Collins allegedly told a New York Times reporter that she wouldn’t vote for a new SCOTUS justice in ‘October’ earlier this month.

Murkowski told a reporter with Alaska Public Media that she wouldn’t vote for a new justice before the election, either.

Reports emerged on Friday night that Romney would decline to vote for a court confirmation as well, although they’re yet to be verified.

Senate Majority Leader Mitch McConnell is pledging to hold confirmation proceedings for a potential Trump Supreme Court nominee, suggesting that a nominee would receive a Senate floor vote before the election.

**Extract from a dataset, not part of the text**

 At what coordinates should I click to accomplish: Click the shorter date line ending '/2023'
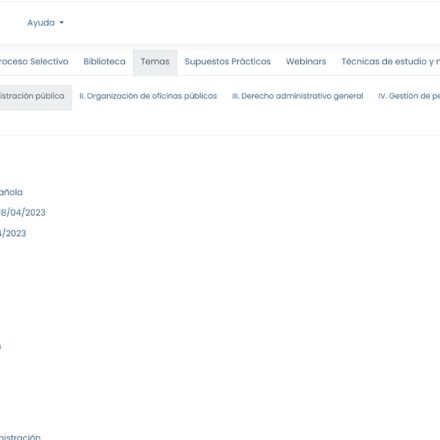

He distinguished between the 2016 blocked nomination of Merrick Garland and the vacancy that arose from the death of Ginsberg, pointing out that a Republican President would be nominating a justice for confirmation through a Republican Senate.

It may be possible to confirm a new SCOTUS justice without the votes of the three-liberally inclined Senate Republicans, as a justice can be confirmed with 50 votes and a vice presidential tiebreaker. Other Republican Senators under the pressure of an ongoing campaign, such as Arizona’s Martha McSally, spoke in favor of the Senate having a floor vote on a tentative Trump administration SCOTUS nominee.

This could be the most heated Supreme Court confirmation process in history, and some the Senate Republican’s members have already confirmed they’re not standing with conservatives.